Concerning the Russians: Their tactics may have changed but their goals remain the same. Their goal is to seize Europe country by country. They would like to see the U.S. decrease its defense in Europe and see a condominium between the Russians and the U.S. They want this not so much vis-à-vis Europe but vis-à-vis China also. Also remember, they seek their own interest just as we seek ours. It is not in our interest to withdraw our troops from Europe or a condominium with Russia.
We must try to find a new life for the Atlantic Community of which we are both a part. First of all, the world has changed since NATO was founded 20 years ago. The needs of Europe have changed. For instance, when I first went to Europe in 1947 the U.S. was economically and militarily a giant. Europe was economically and militarily a pigmy. Fortunately, this has changed and all for the better. I believe in a strong and independent European Community which is not in confrontation with the U.S. on economic matters.

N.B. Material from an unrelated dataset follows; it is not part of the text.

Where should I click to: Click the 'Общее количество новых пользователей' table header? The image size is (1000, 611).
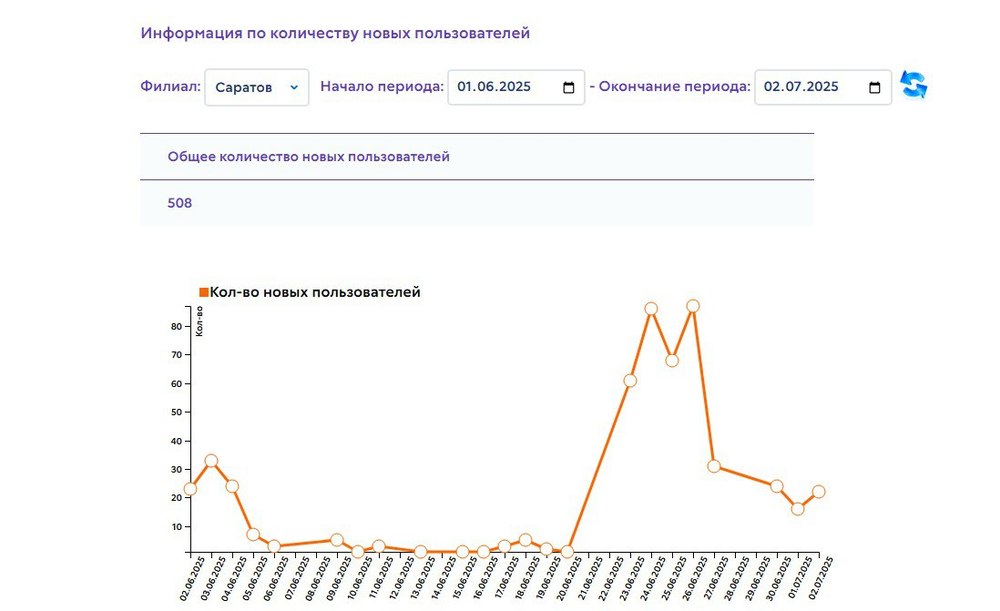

Our security interests are such that we must have a more outward approach. To speak quite candidly, when I met with DeGaulle in 1967 and 1969 . . . . The trouble is that the U.S. and European statesmen continue to talk and babble as if the world was the same as it was 20 years ago. But the world is different.
I do not have a blueprint for the future; the future must come from all of us. In spite of what I read in the French press, I am very far from wanting to force France back into NATO or other institutions which France does not consider in its interest to return to. But to be quite frank, there is more U.S. opinion—because of our success in foreign policy in China, Russia, the end of the war in Vietnam—a trend such that a rapid disengagement of the U.S. from its commitments would be overwhelmingly approved by Congress. They mistake progress with peace, with the securing of peace itself, and tell us that we must abandon the game plan based on the strength of a good offensive and defense.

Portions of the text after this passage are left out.